**Work to do**
**a.** Answer these questions using the excerpt on thermodynamic work:
(i) In the example, what kind of pressure is the process held at?
(ii) Under what condition can the magnitudes of external and internal pressure be equated?
(iii) In dG = Vdp − SdT, is the Vdp term associated with work done on the system or by the system?
**b.** List every variable that appears in the equation dG = Vdp − SdT in the excerpt on thermodynamic work.

**Quoted text**
....

If, for example, the process is at constant Pressure, we get the common expressions:

$$dW_{on-the-system} = -\int P_{external}dV$$ $$dW_{by-the-system} = - W_{on-the-system} = \int P_{ext}dV$$

Only if the system is changing reversibly you can equal the magnitude of $ P_{ext} $ and $ p_{internal} $ in a process ($P_{ext} \sim p_{internal}$). Now, if the system is expanding (i.e gas pushing outwards), $dW_{by-the-system} = \int p_{intern}dV > 0 $ ( system doing work) and $dW_{on-the-system} = - \int p_{intern}dV < 0 \rightarrow dW < 0 $

Henceforth in $dG = Vdp - SdT$ , $\textbf{Vdp}$ is directly associated with work done 'on the system' ( and not 'by the system' as you state above) with pressure in $dp$ directly associated with the internal pressure (keeping track of the sign convention we used from the begining of the derivation).

....

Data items
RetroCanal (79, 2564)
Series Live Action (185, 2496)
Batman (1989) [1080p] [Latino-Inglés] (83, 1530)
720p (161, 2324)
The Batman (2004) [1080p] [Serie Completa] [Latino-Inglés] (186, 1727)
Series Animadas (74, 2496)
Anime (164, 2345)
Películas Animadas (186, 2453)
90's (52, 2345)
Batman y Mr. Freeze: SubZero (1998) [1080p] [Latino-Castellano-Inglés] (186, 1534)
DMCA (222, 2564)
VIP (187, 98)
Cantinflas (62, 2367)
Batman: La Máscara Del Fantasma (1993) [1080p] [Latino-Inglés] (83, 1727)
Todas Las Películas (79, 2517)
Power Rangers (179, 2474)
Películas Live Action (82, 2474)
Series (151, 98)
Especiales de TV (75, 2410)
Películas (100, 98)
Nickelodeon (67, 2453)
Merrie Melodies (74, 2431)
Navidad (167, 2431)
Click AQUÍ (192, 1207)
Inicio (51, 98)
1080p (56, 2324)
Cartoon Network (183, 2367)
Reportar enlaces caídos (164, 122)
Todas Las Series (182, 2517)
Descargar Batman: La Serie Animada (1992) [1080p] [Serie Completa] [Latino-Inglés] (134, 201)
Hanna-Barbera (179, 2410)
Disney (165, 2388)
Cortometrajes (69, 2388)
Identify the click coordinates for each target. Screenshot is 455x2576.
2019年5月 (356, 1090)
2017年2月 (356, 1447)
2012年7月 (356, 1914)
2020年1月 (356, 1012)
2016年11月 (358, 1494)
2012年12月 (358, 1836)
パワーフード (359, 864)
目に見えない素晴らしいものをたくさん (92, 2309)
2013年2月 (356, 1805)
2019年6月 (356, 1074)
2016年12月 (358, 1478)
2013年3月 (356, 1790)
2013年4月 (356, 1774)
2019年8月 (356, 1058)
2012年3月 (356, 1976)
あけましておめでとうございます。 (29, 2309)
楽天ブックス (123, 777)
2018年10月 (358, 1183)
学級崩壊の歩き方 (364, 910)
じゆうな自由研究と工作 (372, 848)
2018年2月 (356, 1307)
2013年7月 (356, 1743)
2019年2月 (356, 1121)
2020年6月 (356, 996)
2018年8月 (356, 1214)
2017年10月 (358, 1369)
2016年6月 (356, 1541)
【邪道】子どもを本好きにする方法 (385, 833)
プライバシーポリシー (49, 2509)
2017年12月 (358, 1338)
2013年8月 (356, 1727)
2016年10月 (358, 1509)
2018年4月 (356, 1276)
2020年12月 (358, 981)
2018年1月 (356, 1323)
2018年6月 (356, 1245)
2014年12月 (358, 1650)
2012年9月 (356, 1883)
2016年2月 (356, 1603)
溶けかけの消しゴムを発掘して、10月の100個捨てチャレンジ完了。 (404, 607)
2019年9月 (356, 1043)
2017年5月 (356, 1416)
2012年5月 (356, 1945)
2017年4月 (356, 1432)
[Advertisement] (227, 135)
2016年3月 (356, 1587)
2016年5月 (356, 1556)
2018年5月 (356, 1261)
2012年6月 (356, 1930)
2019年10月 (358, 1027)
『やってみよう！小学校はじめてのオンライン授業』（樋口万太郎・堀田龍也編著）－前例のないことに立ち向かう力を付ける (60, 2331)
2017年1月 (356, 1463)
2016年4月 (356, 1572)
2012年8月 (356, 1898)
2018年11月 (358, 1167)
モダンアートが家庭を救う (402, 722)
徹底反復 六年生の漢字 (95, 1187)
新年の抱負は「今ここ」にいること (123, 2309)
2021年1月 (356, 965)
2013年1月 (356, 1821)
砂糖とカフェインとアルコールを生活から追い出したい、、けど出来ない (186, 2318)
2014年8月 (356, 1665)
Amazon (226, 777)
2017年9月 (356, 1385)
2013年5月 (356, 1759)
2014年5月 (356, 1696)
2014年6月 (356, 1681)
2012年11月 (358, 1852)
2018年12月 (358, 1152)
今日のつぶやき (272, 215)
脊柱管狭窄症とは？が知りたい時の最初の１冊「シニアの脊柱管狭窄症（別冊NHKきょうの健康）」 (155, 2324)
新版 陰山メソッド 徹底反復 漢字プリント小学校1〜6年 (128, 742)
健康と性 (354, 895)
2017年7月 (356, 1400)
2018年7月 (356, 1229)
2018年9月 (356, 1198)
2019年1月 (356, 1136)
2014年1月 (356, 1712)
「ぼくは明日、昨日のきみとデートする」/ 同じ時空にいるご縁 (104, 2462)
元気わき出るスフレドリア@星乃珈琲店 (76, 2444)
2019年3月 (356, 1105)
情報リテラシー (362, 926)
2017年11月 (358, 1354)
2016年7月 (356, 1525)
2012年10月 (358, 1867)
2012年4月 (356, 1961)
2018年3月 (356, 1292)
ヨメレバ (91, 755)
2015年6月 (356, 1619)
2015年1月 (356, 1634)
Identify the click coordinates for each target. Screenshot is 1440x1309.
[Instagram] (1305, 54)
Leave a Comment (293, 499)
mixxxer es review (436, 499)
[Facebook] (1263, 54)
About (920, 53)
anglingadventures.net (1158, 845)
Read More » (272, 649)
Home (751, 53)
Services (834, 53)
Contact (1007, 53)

....

**Answers to the exercises**
**a.**
(i) Constant pressure.
(ii) Only if the system is changing reversibly.
(iii) Work done on the system.

**b.** G, V, p, S, T